> _Required task_
Please reproduce the items word for word, starting at the line with "You are a GUI" and running through the end of the items, with the pictures left out.

◆ ◆ ◆ ◆ ◆ ◆ ◆

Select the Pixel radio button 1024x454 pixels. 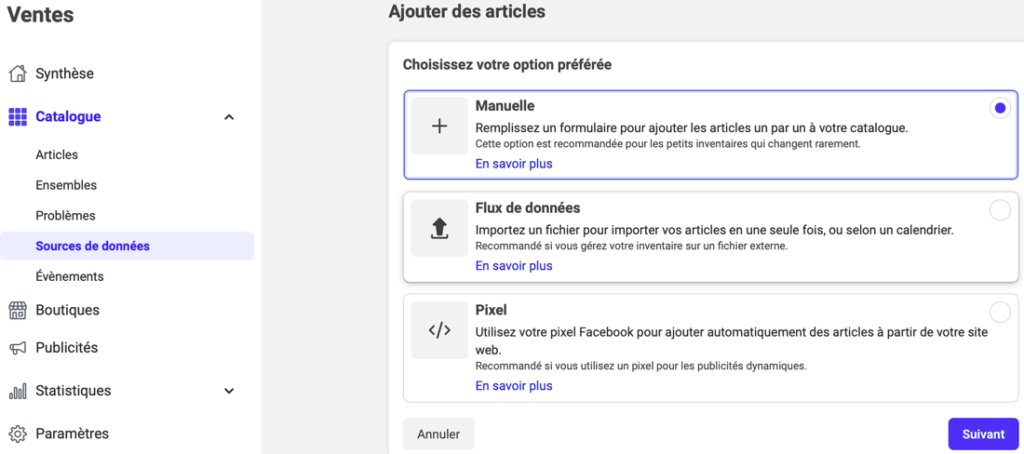pos(1000,312)
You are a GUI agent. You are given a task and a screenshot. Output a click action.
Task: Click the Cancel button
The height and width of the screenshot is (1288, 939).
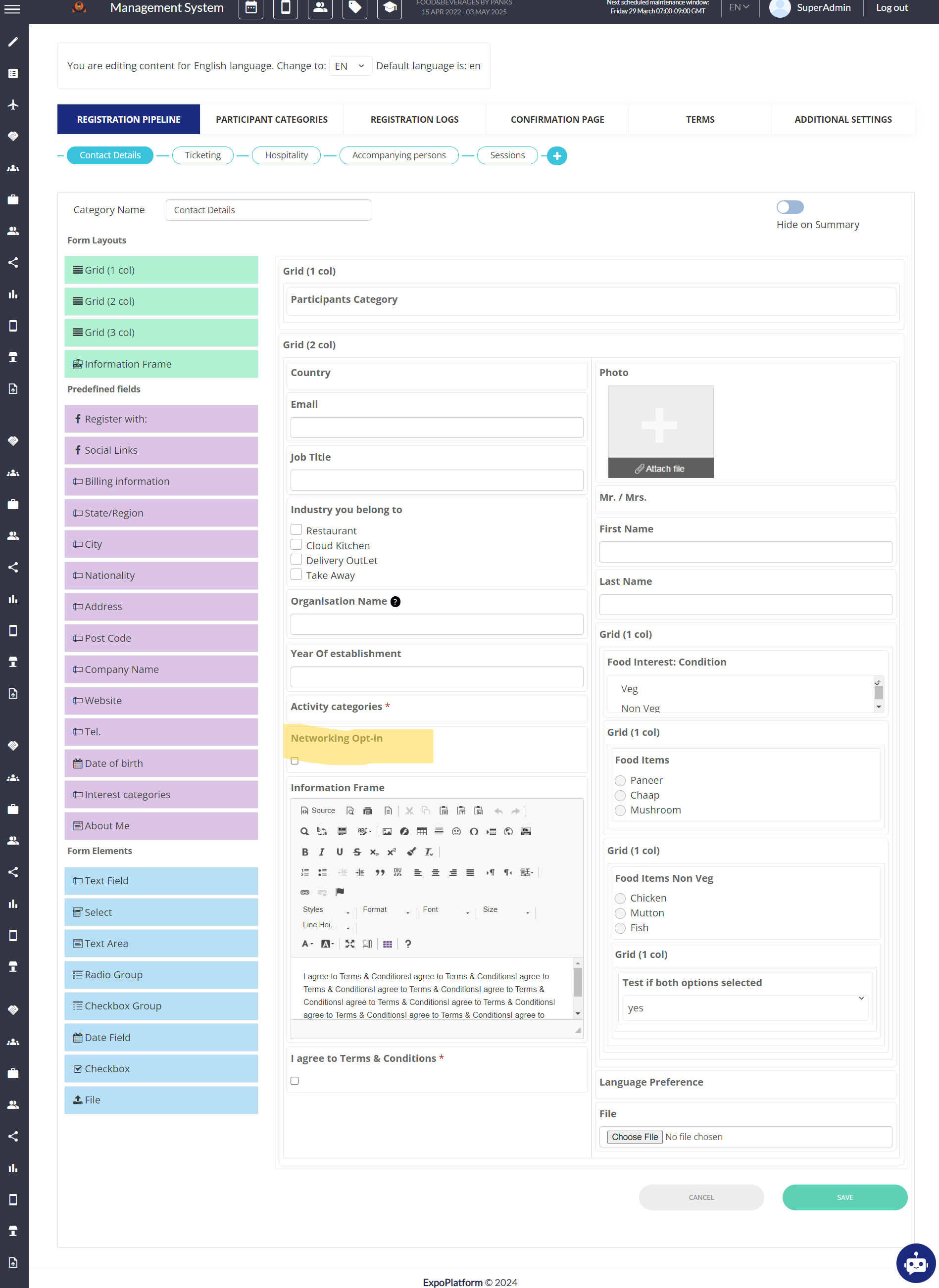pyautogui.click(x=701, y=1197)
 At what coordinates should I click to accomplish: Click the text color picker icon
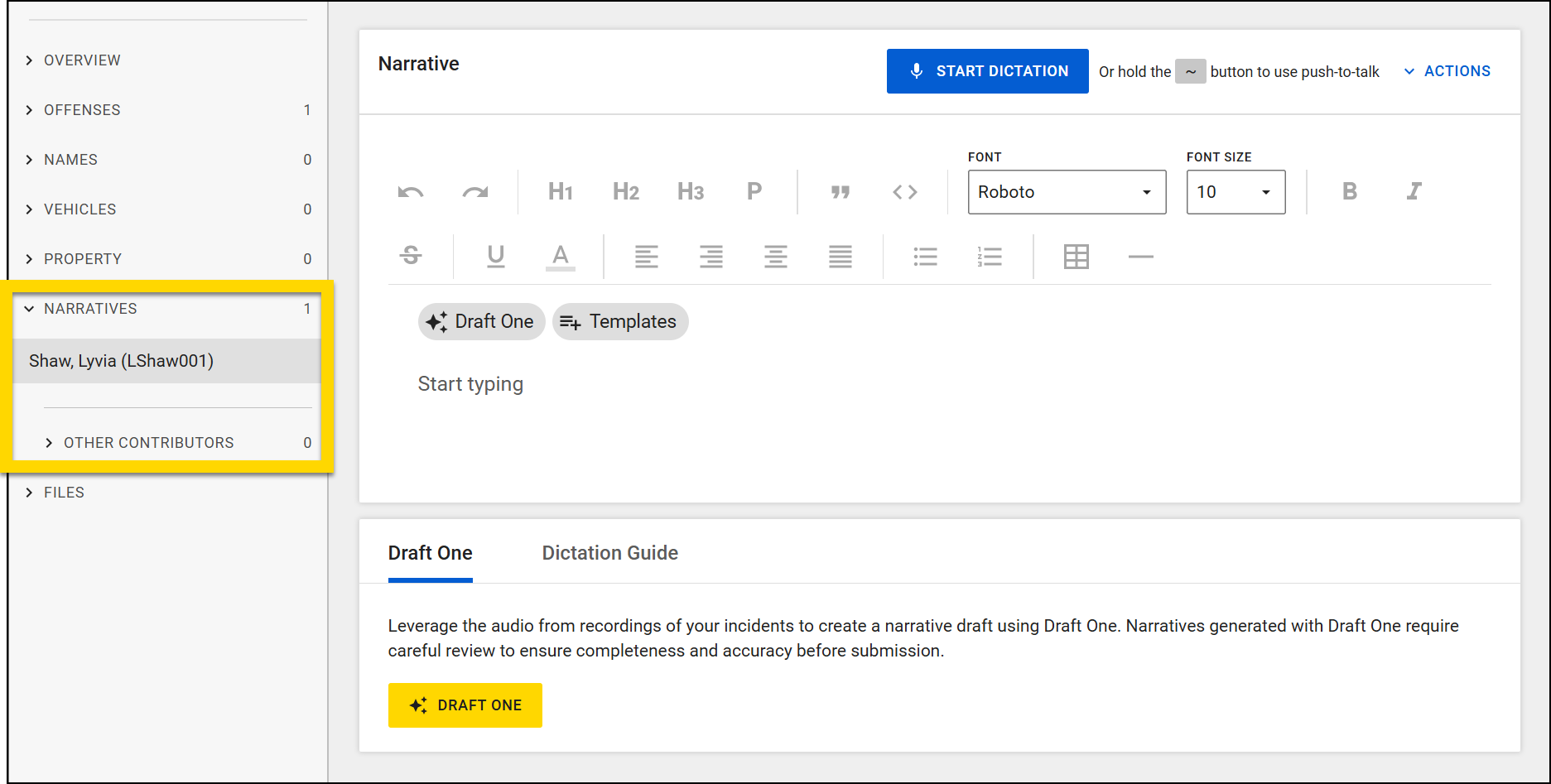coord(560,256)
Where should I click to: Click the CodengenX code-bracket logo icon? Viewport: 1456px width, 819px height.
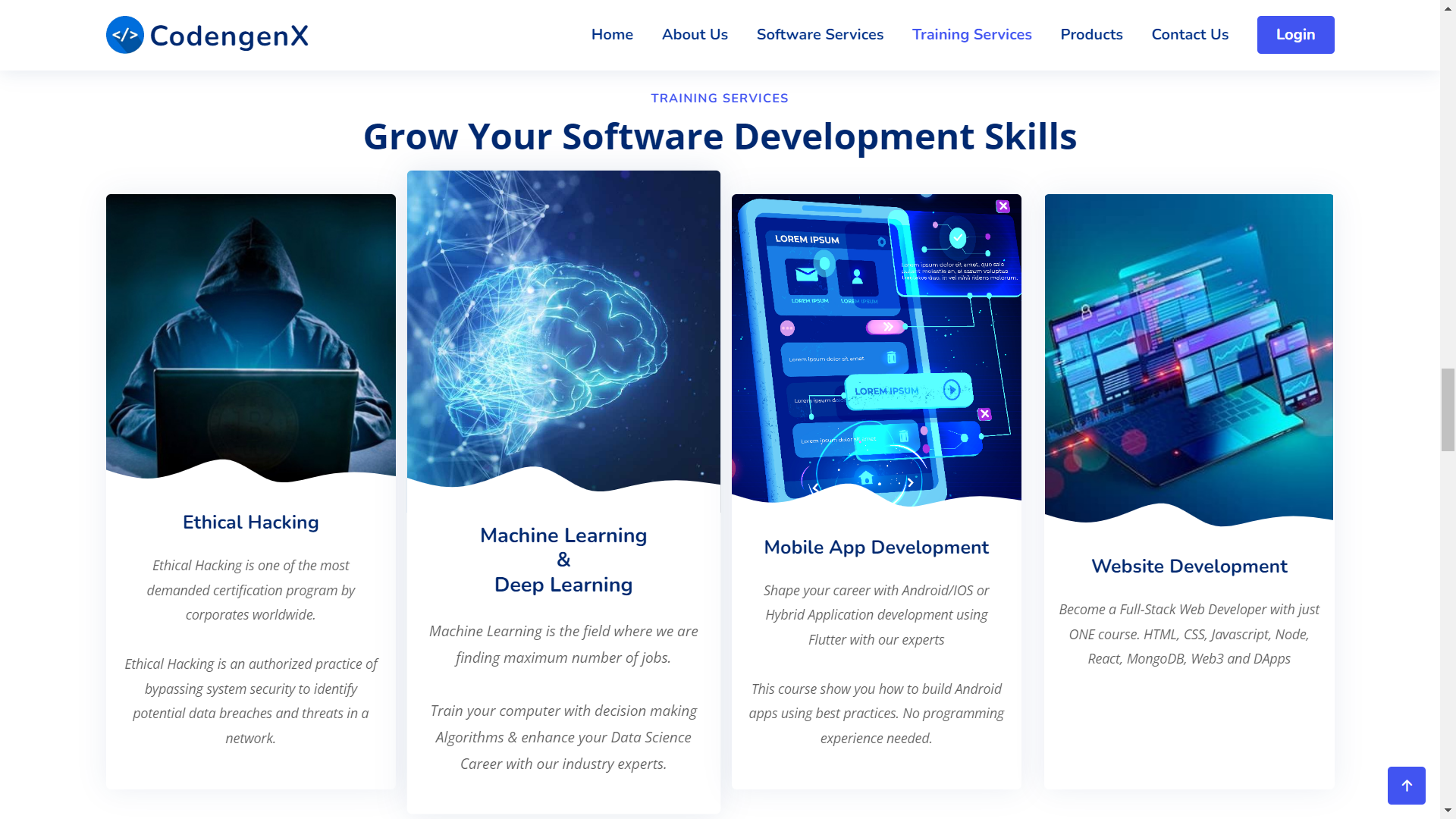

◆ ◆ ◆ ◆ ◆ ◆ ◆

> _Final answer_
You are a GUI agent. You are given a task and a screenshot. Output a click action.
Task: Click the Cancel button
The height and width of the screenshot is (1288, 939).
pyautogui.click(x=701, y=1197)
 At what coordinates should I click to accomplish: Click the text color picker icon
coord(560,256)
Where should I click to: Click the CodengenX code-bracket logo icon? Viewport: 1456px width, 819px height.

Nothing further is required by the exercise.